* _Text section_
==============================

John is a Registered Clinical Counsellor with the British Columbia Association of Clinical Counsellors and has a Master's degree in Counselling Psychology from Adler School of Professional Psychology (now Adler University)
John has two main areas of interest for his practice. The first is working with adult clients who struggle with complex traumatic stress disorder-more specifically those who as children were abused either physically, sexually or emotionally or all of the above; or were neglected to the point of not having their emotions or lived experience validated. The second area of interest is in working with couples to create the relationship they hope for.
These two areas of focus may appear to be disparate, but they certainly are not. It is not difficult to see how feelings of inadequacy, needing to be in control of their environment, underlying shame and guilt can impact one's romantic relationship with a significant other.
John has worked with clients who have been diagnosed with Borderline Personality Disorder, PTSD and underlying Depression who were sexually and/or physically abused as children. He has witnessed these clients go from being distraught, dissociative and highly suicidal to having the courage to make transformative change happen for themselves. Central to this transformation is in developing a nonjudgmental curiosity about their experience and out of this self-reflection the search for meaning - or connect the dots is possible.
It is out of this process of searching for meaning and coming to terms with a world that has abandoned, neglected or abused them the client always reveals their inherent strengths - including their value system.
When a person can develop self-reflection, they are able to identify what they are truly feeling; and by labeling these emotions correctly, they are then able to explore alternative ways of responding to these emotions and develop tolerance for them.

==============================

* _Data segment_
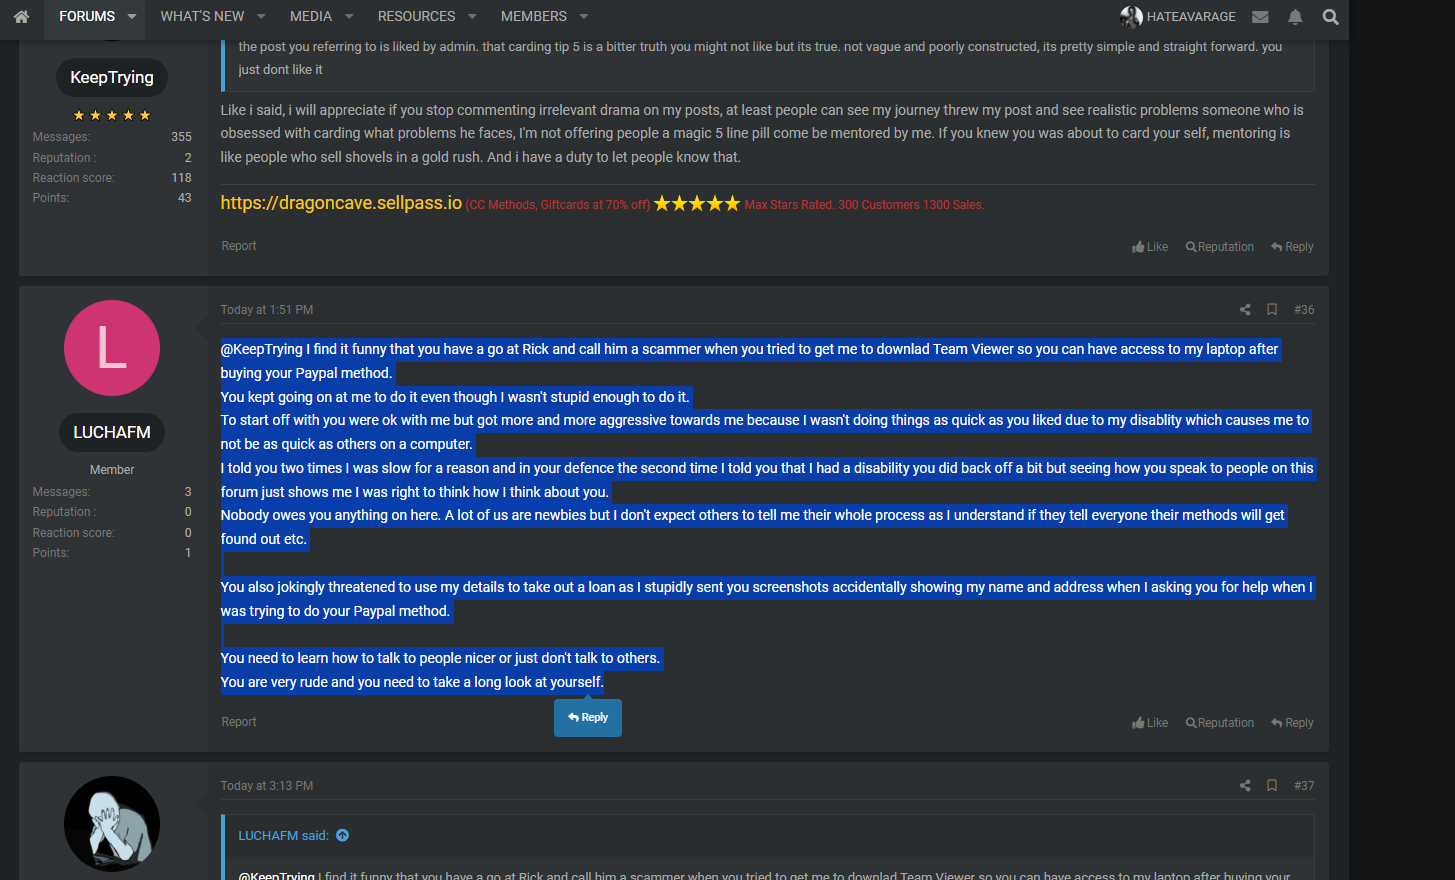Viewport: 1455px width, 880px height.
Task: Expand the What's New dropdown arrow
Action: point(261,17)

==============================

* _Assignment_
In the counsellor profile, what are John's two main areas of interest for his practice?

* _Answer space_
Working with adult clients who struggle with complex traumatic stress disorder, and working with couples to create the relationship they hope for.